ページ —
________

情報商材の購入や情報源が不明なプラットフォームの利用によって、詐欺的行為の被害にあってしまった際、どのような対処をすればよいのかわからない方も多いでしょう。また、被害で借金を負ってしまった場合に「返済の義務」はあるのか、疑問に感じる方もいるかもしれません。
そこで今回は、被害で負った借金の返済義務や詐欺的行為にあった際に行う初期対応について解説します。また被害者が返済義務を回避する方法も紹介するので、詐欺的行為による借金でお悩みの方は、最後までご覧ください。
✓被害額を取り返す方法
✓詐欺的行為に気づいた際の初期対応
✓借金の返済義務を回避する方法はあるのか
✓借金を整理する方法
✓再び被害にあうことを防ぐ方法
詐欺被害で負った借金の返済義務は?
まずは、詐欺的行為の被害者にとって、気になる借金の返済義務について詳しくみていきましょう。

________

提供資料 —

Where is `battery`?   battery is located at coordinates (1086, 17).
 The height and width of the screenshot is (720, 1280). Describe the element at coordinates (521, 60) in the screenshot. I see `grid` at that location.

________

取り組む課題 —
• 1. ページが詐欺被害で負った借金の返済義務と初期対応を取り上げる理由を、ページの記述に沿って一〜三文で説明せよ。
• 2. ページの「そこで今回は、被害で負った借」から下の「詐欺被害で負った借金の返済義務は?」までを一字一句そのまま抜き出して返してください。

解答一覧 —
• 1. 詐欺的行為の被害にあったとき、どう対処すればよいのかわからない人が多いためである。また、被害で借金を負った場合に返済の義務があるのか疑問に感じる人もいるからである。

• 2.
そこで今回は、被害で負った借金の返済義務や詐欺的行為にあった際に行う初期対応について解説します。また被害者が返済義務を回避する方法も紹介するので、詐欺的行為による借金でお悩みの方は、最後までご覧ください。
✓被害額を取り返す方法
✓詐欺的行為に気づいた際の初期対応
✓借金の返済義務を回避する方法はあるのか
✓借金を整理する方法
✓再び被害にあうことを防ぐ方法
詐欺被害で負った借金の返済義務は?